Matthew Pearl cerca sempre di essere originale e stiloso, ma a volte diventa troppo verboso. L'idea è intrigante: indagare sulla morte di Edgar Allan Poe, deceduto a Baltimora in circostanze misteriose, e sepolto in modo sbrigativo. L'atmosfera degli Stati Uniti colonici della east coast di metà ottocento è ben strutturata e ti immerge nella nebbia di Baltimora fin sopra i capelli, così da respirarne i fumi e gli effluvi dell'epoca.

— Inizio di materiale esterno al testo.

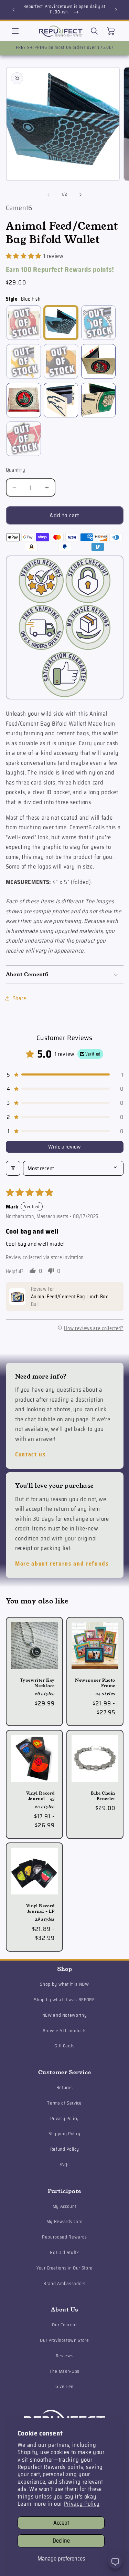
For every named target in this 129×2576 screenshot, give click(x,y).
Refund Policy (64, 2149)
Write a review (64, 1146)
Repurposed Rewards (64, 2237)
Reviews (65, 2355)
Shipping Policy (64, 2133)
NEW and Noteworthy (64, 2015)
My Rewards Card (64, 2221)
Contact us (30, 1454)
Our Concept (64, 2324)
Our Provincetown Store (64, 2340)
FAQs (65, 2164)
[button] (15, 31)
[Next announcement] (115, 9)
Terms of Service (64, 2103)
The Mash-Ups (64, 2371)
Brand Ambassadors (64, 2283)
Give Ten (64, 2386)
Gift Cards (64, 2045)
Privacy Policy (82, 2503)
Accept (61, 2522)
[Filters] (13, 1168)
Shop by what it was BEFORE (64, 1999)
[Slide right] (80, 194)
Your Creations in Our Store (64, 2268)
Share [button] (19, 998)
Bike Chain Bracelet (103, 1795)
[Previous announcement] (13, 9)
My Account (65, 2206)
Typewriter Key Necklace (37, 1682)
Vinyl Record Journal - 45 (40, 1795)
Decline (61, 2540)
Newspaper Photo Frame (95, 1682)
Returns (64, 2087)
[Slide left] (48, 194)
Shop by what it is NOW (64, 1984)
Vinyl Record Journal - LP (40, 1908)
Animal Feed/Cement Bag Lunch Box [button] (69, 1296)
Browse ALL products (65, 2030)
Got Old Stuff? (64, 2252)
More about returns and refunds (62, 1563)
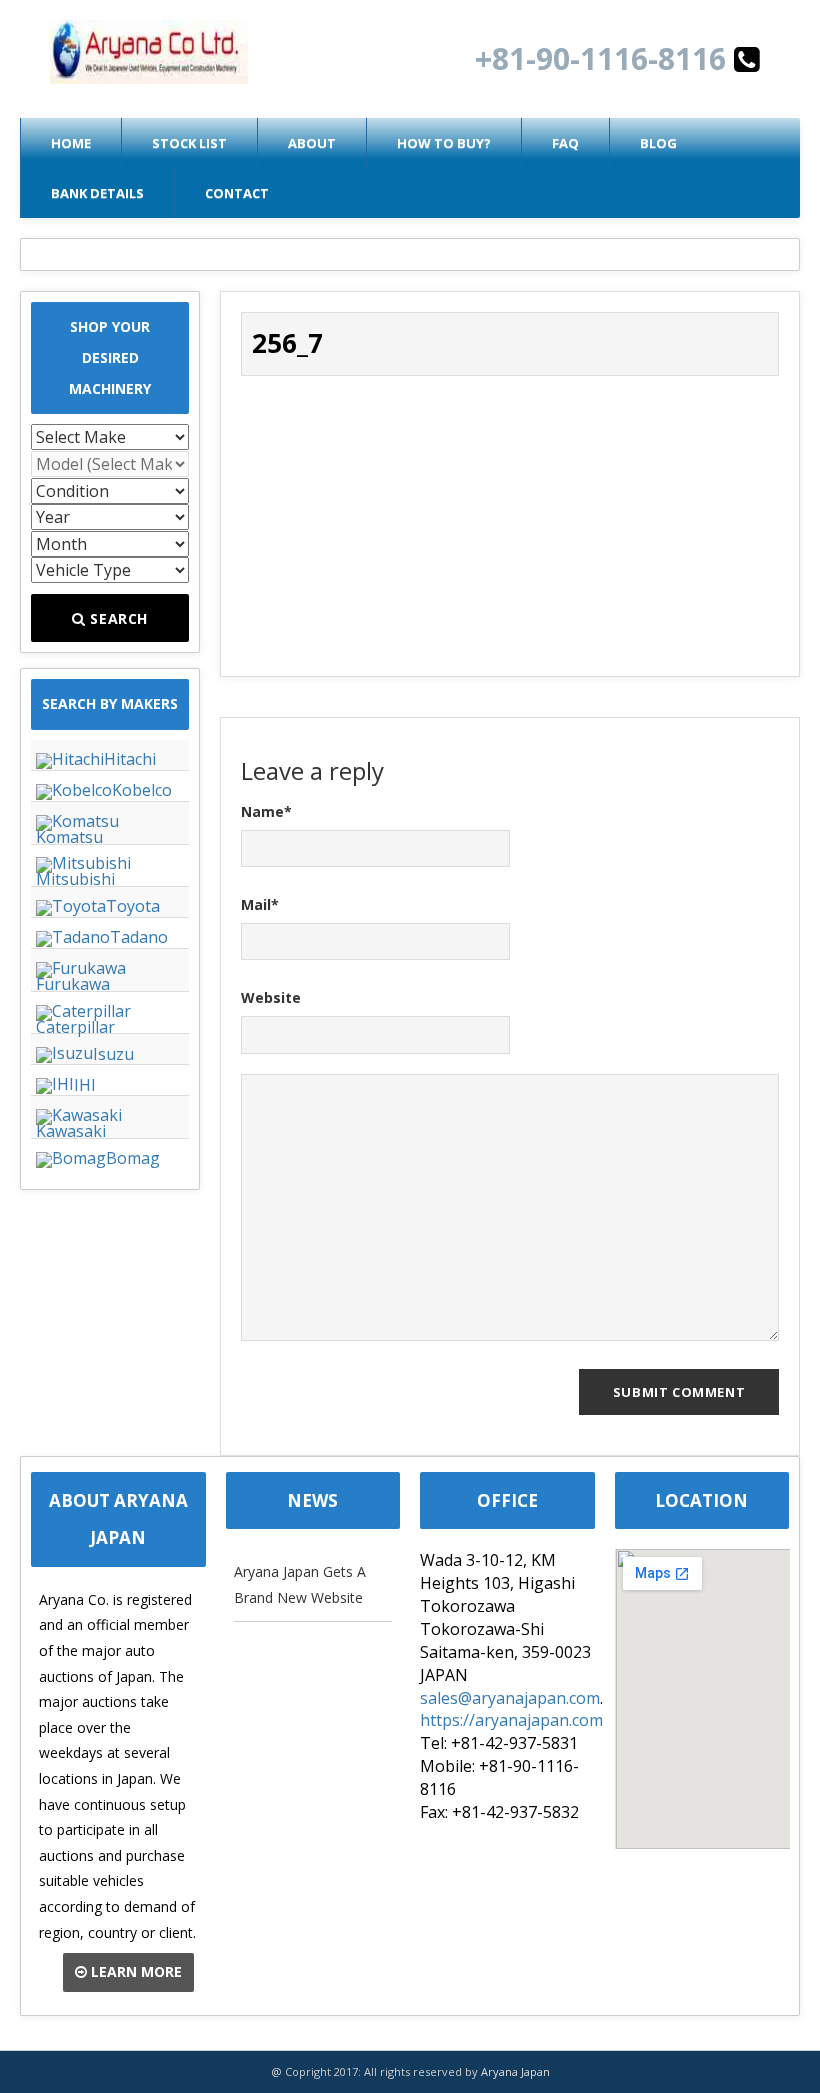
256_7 (287, 343)
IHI (85, 1085)
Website (271, 997)
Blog (658, 143)
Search (117, 618)
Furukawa (73, 984)
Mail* (260, 904)
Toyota (133, 906)
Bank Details (97, 193)
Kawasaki (71, 1131)
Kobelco (142, 790)
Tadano (139, 937)
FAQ (565, 143)
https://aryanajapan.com (511, 1720)
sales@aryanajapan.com (510, 1698)
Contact (237, 193)
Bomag (133, 1158)
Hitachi (130, 759)
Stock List (189, 143)
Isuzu (113, 1054)
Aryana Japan (515, 2071)
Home (71, 143)
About (312, 143)
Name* (266, 811)
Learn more (134, 1971)
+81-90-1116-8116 (604, 58)
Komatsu (69, 837)
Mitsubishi (75, 879)
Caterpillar (75, 1027)
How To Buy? (444, 143)
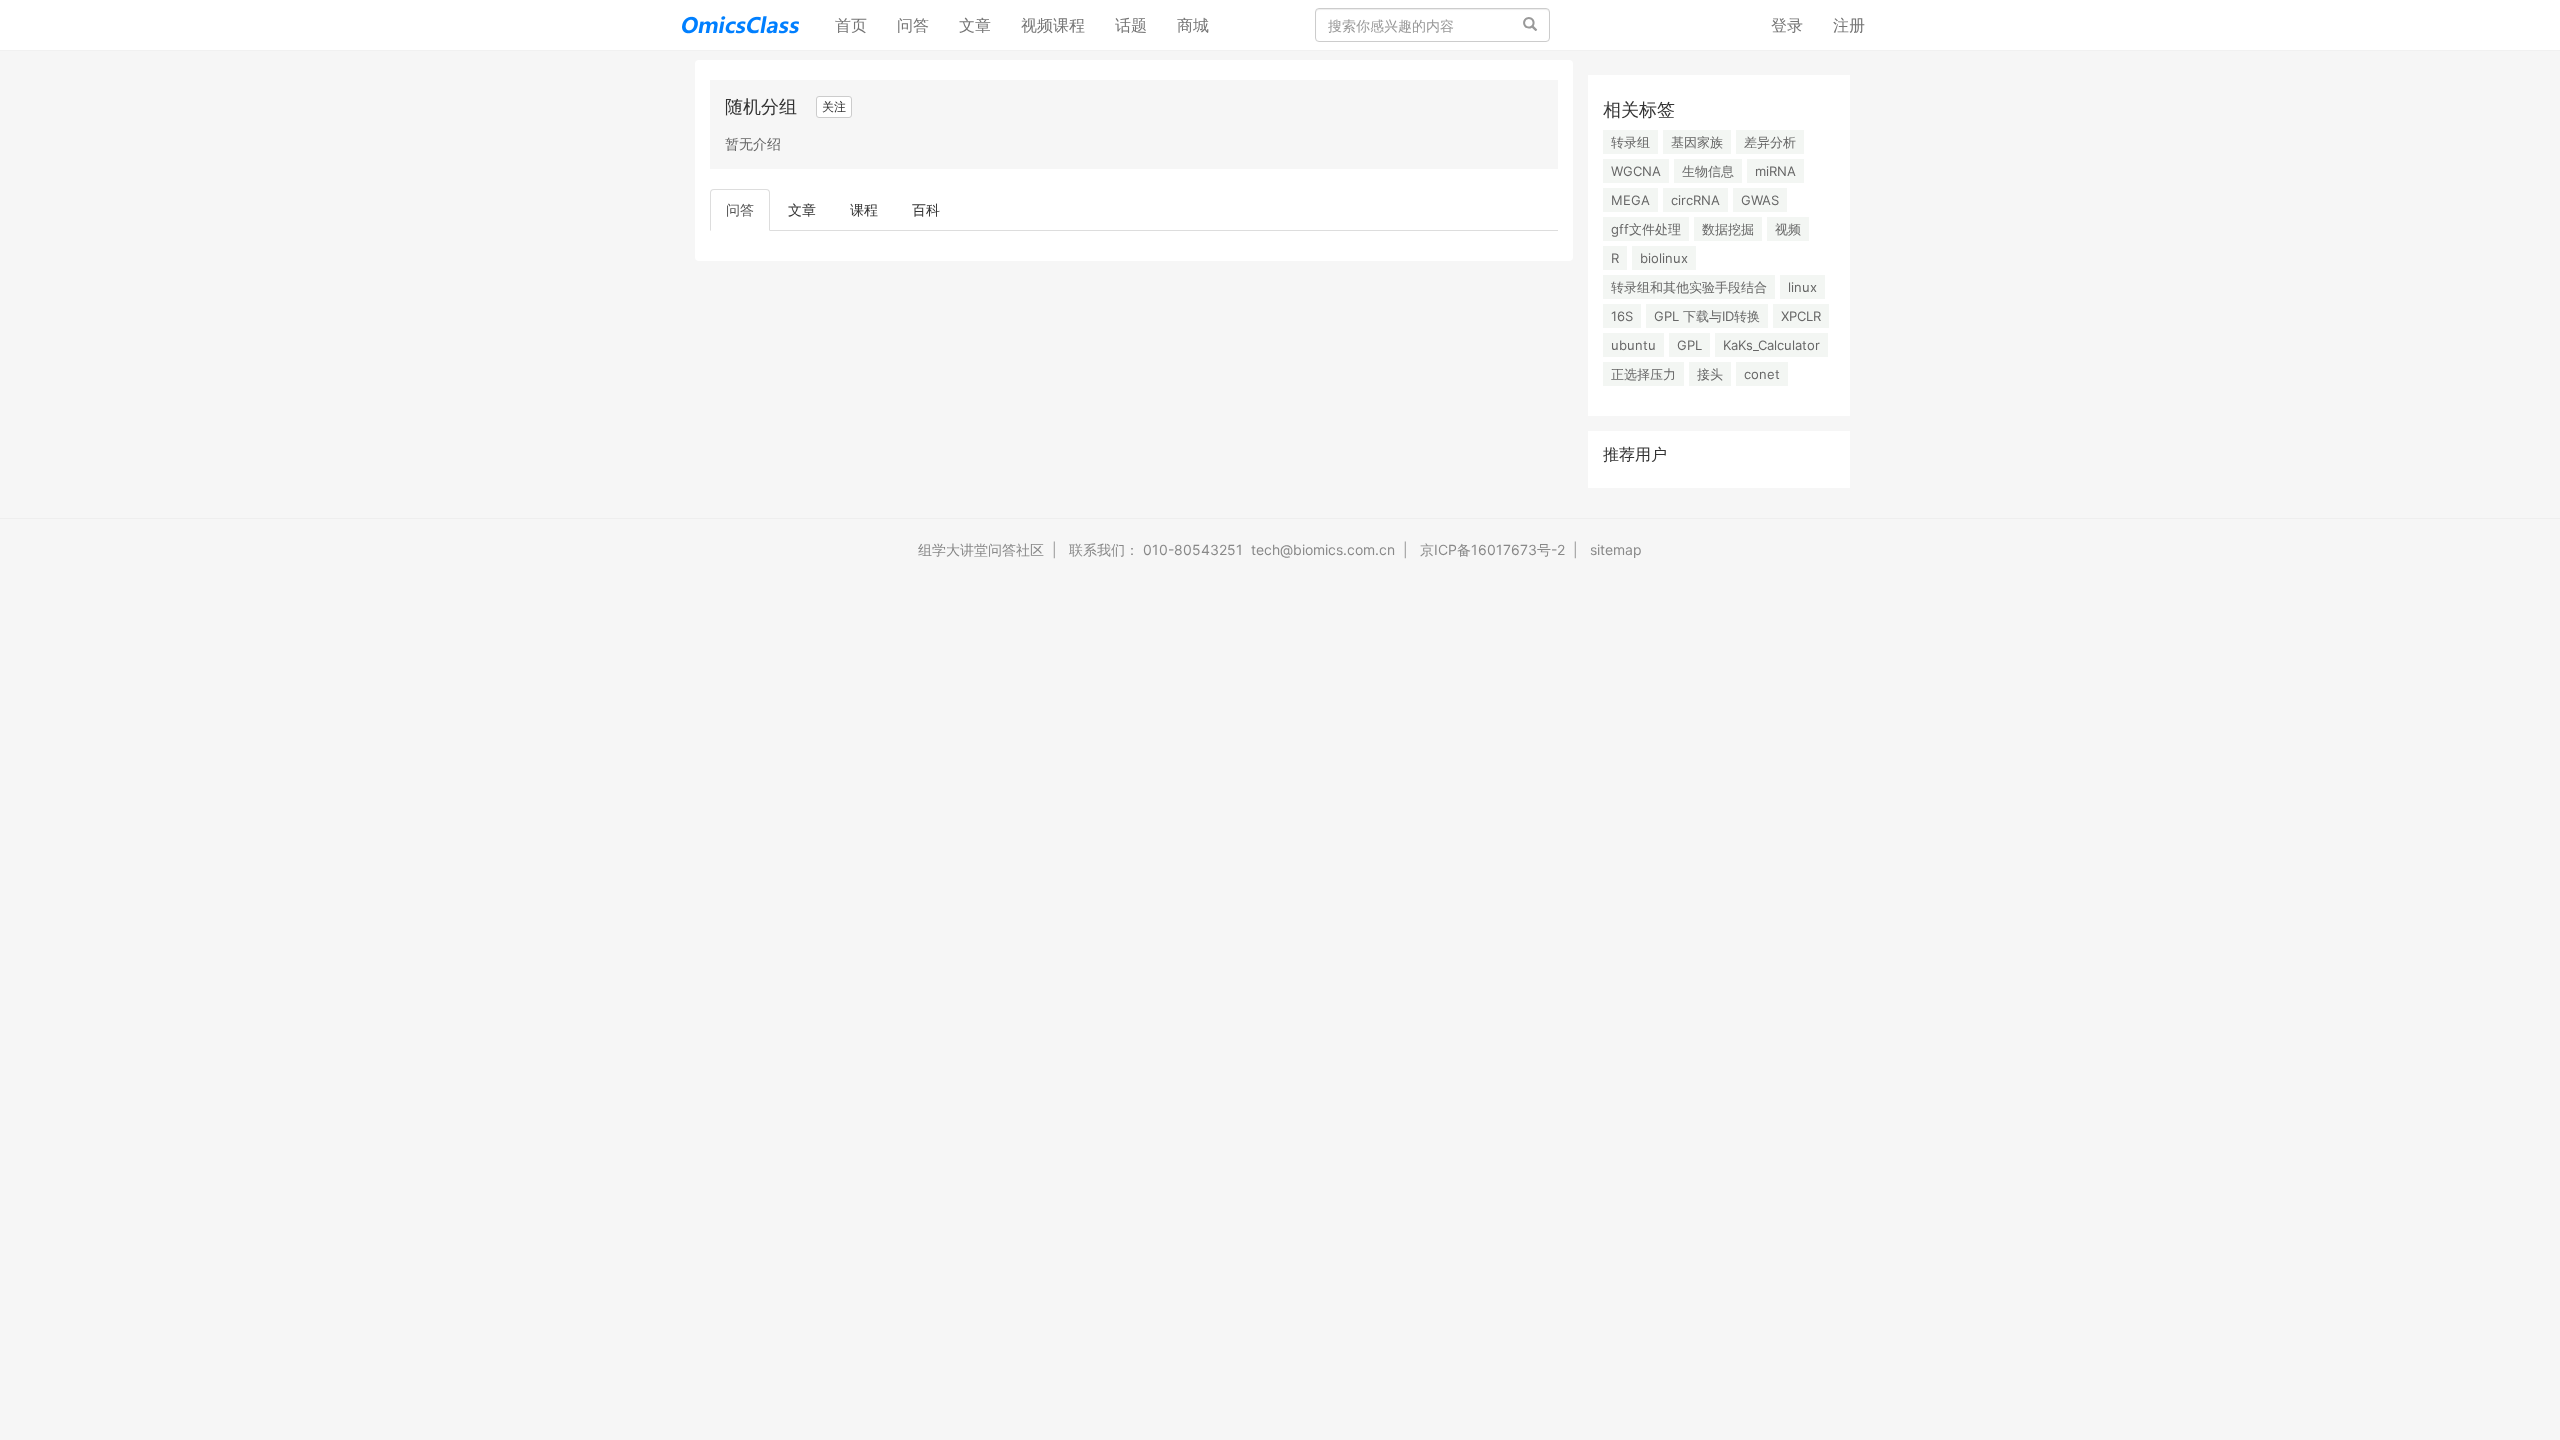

Pearl è maestro in questo, anche nel ricercare parole raffinate, che in questa storia alla lunga stufano, e si arriva alla noia. La storia in molti punta arranca, soffre di periodi troppo lunghi, di infinite descrizioni e vaneggiamenti del protagonista che inducono il lettore allo sbadiglio.
Peccato perché le premesse per un ottimo romanzo ci sono tutte, alcuni personaggi sono carismatici, e molto dialoghi tra il protagonista e Dupin sono veramente stimolanti e, a volte, divertenti.
Si potrebbe definire questo libro appartenente a un'altra epoca, forse era proprio questo l'intento dell'autore, ma qui, nel 2013, non funziona, o perlomeno non funziona nel mio cervello.
Di gran lunga il peggiore tra quelli letti di Pearl.
Leggetelo solo se siete fan dell'autore, siete fan di Poe e avete una sana dose di pazienza. A mio parere anche il buon Edgar dopo un po' si annoierebbe a leggerlo.